Dem Prozeßbevollmächtigten der Klägerin und Revisionsklägerin (Klägerin) wurde die Ladung zur mündlichen Verhandlung am 17. Februar 1993 ausweislich der Postzustellungsurkunde am 13. Januar 1993 zugestellt. Das Finanzgericht (FG) hat in der mündlichen Verhandlung vom 17. Februar 1993, in der für die Klägerin deren Prozeßbevollmächtigter aufgetreten war, die Klage abgewiesen, ohne die Revision zuzulassen. Die Beschwerde der Klägerin gegen die Nichtzulassung der Revision hat der erkennende Senat als unbegründet zurückgewiesen. Mit der auf § 119 Nr. 4, 5 und 6 der Finanzgerichtsordnung (FGO) gestützten Revision trägt die Klägerin vor:
Die Ladung zur mündlichen Verhandlung sei nicht ordnungsgemäß gewesen, weil die Postzustellungsurkunde lediglich das allgemeine Aktenzeichen trage. Dieser Mangel könne nicht geheilt werden. Die nicht ordnungsgemäße Ladung bewirke eine Verletzung des rechtlichen Gehörs, weil sich "der Kläger" nicht auf die mündliche Verhandlung habe vorbereiten können.
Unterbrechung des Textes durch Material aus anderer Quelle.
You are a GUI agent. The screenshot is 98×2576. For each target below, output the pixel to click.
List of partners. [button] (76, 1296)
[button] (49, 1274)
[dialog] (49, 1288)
Bei der mündlichen Verhandlung seien die Vorschriften über die Öffentlichkeit des Verfahrens verletzt worden. Die Öffentlichkeit sei nur dann gewährleistet, wenn in der Zeugenhalle des Gerichts "ein Aufruf zur Sache mit Angabe des Sitzungssaales und des Finanzgerichts" erfolge, jedenfalls dann, wenn von der Zeugenhalle mehrere Sitzungssäle abgingen und gleichzeitig Verhandlungen bei mehreren Gerichten (z. B. Finanzgericht, Amtsgericht, Verwaltungsgericht) stattfänden. Ohne Aufruf in der Zeugenhalle könne die Öffentlichkeit nicht hergestellt werden. Das FG verfahre immer so; beispielhaft werde auf die Revisionsschriftsätze in den Verfahren ... und ... verwiesen.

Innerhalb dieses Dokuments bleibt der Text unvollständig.